An incident commander would be someone responsible for all aspects of an emergency response and who sets priorities and defines the organization of the response.

Allowing additional officials to have evacuation authority provides for quicker decision-making from those with real-time awareness of the situation, Wilz said.

An incident could occur when the mayor and governor are unavailable or asleep in the middle of the night, and instant action is needed to save lives, he said.

The bill provides safeguards so the authority is not misused, he said. It requires activation of a local jurisdiction’s disaster or emergency operations plan, which must identify who is allowed evacuation authority.
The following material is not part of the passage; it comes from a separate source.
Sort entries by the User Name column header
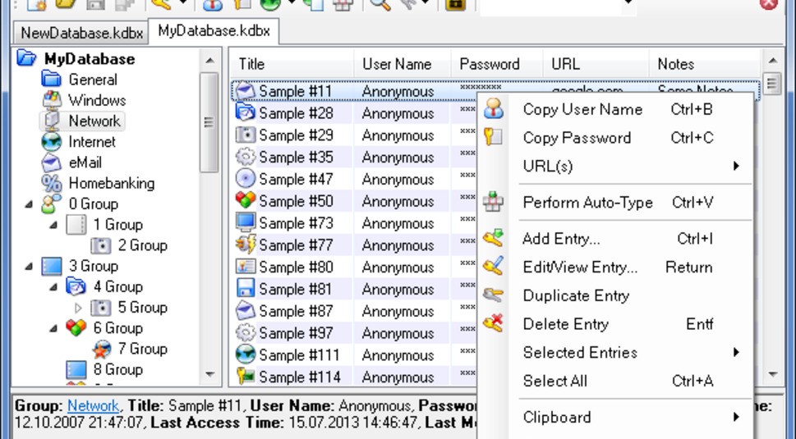Viewport: 796px width, 439px height. (397, 64)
Sen. Margaret Sitte, R-Bismarck, said she’s received e-mails from Fargo residents who stayed in their homes during flooding to save their homes despite being asked to evacuate

“They are strongly in opposition to this bill,” she said. “So, when you are talking about impelling someone to leave their property, are you talking about handcuffs? Where are you really going with this?”

Wilz said decisions would be made at the local level and determined on a case-by-case basis. If residents remain in their homes and aren’t in danger of being killed, he said he wouldn’t push that.

If people could die if they stay, then local action will be increased, he said.

Sen. Ron Sorvaag, R-Fargo, asked how cities would designate incident commanders since there’s no way to know who’s awake when or who will respond to an incident.

Wilz said his department would work with and educate local jurisdictions to help them with their plans.

Some communities may want a group of local senior leaders to jointly determine whether to order an evacuation, since evacuating a city like Fargo is “a major, major decision,” Wilz said.

Jerry Hjelmstad of the North Dakota League of Cities supported the bill, saying the designated commanders would only have authority in situations where there is no time for the mayor to declare an emergency.

Hjelmstad said the mayor would take precedence if there is time to be involved, such as a situation that builds up over time like flooding.

Sen. Stan Lyson, R-Williston, said the bill would provide uniform policy across the state.

Sen. Carolyn Nelson, D-Fargo, said the $500 fine for ignoring an evacuation order “seems like a slap on the wrist.” Wilz agreed, but said it’s difficult to get approval for tougher penalties.

He pointed to legislation being considered now about how much to increase the fines against drivers on closed roads.

No one opposed the bill. The Senate Judiciary Committee did not take immediate action.